Через какое-то время ребенок оказывается способен заразиться этим отношением к себе, присвоить его, сделать частью своего внутреннего мира. А человек, спокойно и уверенно принимающий себя, ценящий себя и свои проявления, знаете ли, ведет себя в жизни и относится к другим людям иначе, чем человек, лишенный этих свойств!

Как часто вы, уважаемый читатель, бесконечно едите себя поедом за сделанные ошибки или несовершенства, как часто привычно критикуете себя, уже даже и не замечая этого? На самом деле, к сожалению, это довольно распространенная история – усвоить критическое отношение к себе, сделать его своим внутренним механизмом.

Игровой терапевт способен вернуть ребенка к невинности самопринятия, а соответственно, и к большему принятию других людей. И это дорогого стоит, на самом деле. Кабинеты игровой терапии должны быть в каждом заведении, где учатся или лечатся дети 3–10(12) лет. И вовсе не только для так называемых проблемных мальчиков и девочек. Нам всем нужен кислород, чтобы дышать.

Что касается Саши, то через несколько встреч разборки с Чиполлино сменились игрой в кегли. Он пригласил и меня поучаствовать. При этом, естественно, сам устанавливал правила, а также вел таблицу результатов, отмечая там набранные очки. Я довольно часто вижу в игровой такие переходы от игр с агрессивными сюжетами к спортивным поединкам.

Не прошло и десяти встреч, как родители сообщили, что Саша (впервые за много месяцев) захотел выйти во двор погулять с ребятами. На родительской консультации был вскользь упомянут эпизод, когда на ребенка агрессивно навалились несколько ровесников. Вероятно, это происшествие и стало травматическим событием, вызвавшим потом и агрессивность мальчика, и его желание избегать контактов с ребятами.

Во всех четырех историях дети сами решали, чем им заниматься. Это базовый принцип подхода: инициатива в игровой комнате полностью отдается ребенку. Каждый из мальчиков использовал время наших встреч по своему усмотрению. Митя выдирал фигурки футболистов с поля и топил дельфинчиков. Андрюша инициировал поединки Буратино и лесных обитателей. Саша рисовал стихийные бедствия и устраивал битвы пластилиновых бойцов. Петя швырял пластмассового Чиполлино, выдувал мыльные пузыри и решал математические примеры.

● ЗАДАНИЯ
1 – Перепишите без изменений часть отрывка об игровой терапии: начните со слов «Не прошло и» и остановитесь после слов «контактов с ребятами.».
2 – Пожалуйста, проверьте по отрывку об игровой терапии три утверждения. На каждое ответьте «да» или «нет» и приведите точную цитату, от которой зависит ответ. (a) В игровой комнате инициатива полностью принадлежит ребенку. (b) Кабинеты игровой терапии нужны только проблемным детям. (c) Саша захотел погулять во дворе с ребятами лишь после двадцати с лишним встреч.

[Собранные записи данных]

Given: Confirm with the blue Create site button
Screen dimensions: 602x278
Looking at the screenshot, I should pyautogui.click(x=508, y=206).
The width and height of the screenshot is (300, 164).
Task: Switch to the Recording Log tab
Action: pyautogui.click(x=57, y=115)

● РЕШЕНИЯ ПО ЗАДАНИЯМ
1 –
Не прошло и десяти встреч, как родители сообщили, что Саша (впервые за много месяцев) захотел выйти во двор погулять с ребятами. На родительской консультации был вскользь упомянут эпизод, когда на ребенка агрессивно навалились несколько ровесников. Вероятно, это происшествие и стало травматическим событием, вызвавшим потом и агрессивность мальчика, и его желание избегать контактов с ребятами.

2 –
(a) Да: «инициатива в игровой комнате полностью отдается ребенку».
(b) Нет: «И вовсе не только для так называемых проблемных мальчиков и девочек».
(c) Нет: «Не прошло и десяти встреч, как родители сообщили, что Саша (впервые за много месяцев) захотел выйти во двор погулять с ребятами».